### Input rows

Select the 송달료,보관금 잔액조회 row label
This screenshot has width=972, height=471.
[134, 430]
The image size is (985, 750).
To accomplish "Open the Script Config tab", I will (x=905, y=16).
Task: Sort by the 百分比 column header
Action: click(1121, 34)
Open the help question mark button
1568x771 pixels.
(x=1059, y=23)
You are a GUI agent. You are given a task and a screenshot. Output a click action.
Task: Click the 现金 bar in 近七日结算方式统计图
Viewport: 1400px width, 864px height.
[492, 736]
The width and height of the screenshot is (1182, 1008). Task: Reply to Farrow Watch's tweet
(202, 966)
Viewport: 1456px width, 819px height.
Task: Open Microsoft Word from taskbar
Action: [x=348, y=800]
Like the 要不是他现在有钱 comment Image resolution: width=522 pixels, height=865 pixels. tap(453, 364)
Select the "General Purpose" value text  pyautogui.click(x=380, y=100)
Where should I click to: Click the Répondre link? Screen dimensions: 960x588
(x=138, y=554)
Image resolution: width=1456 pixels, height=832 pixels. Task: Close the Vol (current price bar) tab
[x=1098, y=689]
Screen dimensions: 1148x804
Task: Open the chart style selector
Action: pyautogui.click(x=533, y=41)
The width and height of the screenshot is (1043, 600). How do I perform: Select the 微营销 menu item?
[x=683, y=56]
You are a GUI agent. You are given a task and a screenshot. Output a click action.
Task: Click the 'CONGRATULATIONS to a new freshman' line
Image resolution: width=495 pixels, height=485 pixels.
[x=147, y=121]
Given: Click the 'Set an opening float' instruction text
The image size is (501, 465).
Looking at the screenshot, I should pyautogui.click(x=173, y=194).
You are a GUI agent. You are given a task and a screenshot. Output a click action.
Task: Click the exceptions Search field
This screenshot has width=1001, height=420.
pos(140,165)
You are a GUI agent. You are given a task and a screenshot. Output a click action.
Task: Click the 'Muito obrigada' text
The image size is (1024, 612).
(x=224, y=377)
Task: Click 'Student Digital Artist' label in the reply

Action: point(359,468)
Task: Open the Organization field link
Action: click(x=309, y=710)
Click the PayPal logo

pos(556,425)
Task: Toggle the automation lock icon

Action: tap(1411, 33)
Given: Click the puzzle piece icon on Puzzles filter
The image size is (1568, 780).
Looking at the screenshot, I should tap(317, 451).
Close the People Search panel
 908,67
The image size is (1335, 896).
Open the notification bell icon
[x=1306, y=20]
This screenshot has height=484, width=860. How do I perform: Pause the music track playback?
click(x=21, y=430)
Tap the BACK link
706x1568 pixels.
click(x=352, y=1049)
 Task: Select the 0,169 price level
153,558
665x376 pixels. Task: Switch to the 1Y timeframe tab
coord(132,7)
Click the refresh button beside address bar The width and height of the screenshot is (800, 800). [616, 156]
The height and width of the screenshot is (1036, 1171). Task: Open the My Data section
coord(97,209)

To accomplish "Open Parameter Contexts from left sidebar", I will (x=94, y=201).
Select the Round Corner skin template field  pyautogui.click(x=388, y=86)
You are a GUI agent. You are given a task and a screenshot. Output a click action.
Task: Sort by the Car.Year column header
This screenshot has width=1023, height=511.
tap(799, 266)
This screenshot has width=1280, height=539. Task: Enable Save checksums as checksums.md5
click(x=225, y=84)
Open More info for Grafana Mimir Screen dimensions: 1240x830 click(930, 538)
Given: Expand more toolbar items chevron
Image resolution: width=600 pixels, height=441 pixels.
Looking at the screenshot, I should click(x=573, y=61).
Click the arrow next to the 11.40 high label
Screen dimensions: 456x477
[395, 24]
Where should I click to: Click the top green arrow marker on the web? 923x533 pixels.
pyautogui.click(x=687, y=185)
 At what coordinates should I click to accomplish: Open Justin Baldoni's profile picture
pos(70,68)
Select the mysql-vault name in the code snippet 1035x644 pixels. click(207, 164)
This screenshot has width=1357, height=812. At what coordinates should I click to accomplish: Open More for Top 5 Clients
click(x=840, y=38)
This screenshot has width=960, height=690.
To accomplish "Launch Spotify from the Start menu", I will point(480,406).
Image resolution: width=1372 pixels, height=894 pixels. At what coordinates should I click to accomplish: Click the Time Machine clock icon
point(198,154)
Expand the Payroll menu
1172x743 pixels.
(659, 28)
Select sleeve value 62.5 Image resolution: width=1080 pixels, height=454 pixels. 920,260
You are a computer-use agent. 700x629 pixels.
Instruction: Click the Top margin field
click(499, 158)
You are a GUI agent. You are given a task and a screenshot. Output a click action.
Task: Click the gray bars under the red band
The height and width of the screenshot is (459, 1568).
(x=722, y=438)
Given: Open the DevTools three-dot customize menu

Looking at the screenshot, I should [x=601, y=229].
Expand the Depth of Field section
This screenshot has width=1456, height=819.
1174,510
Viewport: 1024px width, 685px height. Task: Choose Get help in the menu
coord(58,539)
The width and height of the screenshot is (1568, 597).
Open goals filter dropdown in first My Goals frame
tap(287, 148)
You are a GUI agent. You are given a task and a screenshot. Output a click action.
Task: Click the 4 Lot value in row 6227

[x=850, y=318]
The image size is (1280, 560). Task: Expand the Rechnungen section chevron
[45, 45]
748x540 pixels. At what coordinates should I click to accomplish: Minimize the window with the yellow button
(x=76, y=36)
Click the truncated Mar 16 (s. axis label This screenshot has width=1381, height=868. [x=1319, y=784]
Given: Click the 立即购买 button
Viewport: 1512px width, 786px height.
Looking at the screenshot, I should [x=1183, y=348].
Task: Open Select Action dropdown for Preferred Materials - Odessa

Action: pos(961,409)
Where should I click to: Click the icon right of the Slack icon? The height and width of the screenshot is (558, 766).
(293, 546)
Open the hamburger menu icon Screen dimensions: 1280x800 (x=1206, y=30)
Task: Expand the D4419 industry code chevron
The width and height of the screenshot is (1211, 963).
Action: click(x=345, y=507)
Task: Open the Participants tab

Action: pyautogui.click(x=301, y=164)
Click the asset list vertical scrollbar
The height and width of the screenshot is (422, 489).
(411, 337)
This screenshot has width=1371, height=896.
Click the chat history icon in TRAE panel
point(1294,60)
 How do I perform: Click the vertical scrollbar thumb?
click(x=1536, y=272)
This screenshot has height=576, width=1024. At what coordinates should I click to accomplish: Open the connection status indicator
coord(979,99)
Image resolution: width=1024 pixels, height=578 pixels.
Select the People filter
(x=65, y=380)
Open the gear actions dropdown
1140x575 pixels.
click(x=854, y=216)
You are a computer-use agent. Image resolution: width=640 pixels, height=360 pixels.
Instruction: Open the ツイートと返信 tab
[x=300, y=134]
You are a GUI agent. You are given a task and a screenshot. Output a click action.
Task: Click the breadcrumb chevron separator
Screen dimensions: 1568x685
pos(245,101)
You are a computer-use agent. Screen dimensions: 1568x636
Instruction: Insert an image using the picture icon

######

=== Task ===
Return, unaltered, every line of the items above that contains the string "Search".

=== Task output ===
Task: Click the exceptions Search field
Close the People Search panel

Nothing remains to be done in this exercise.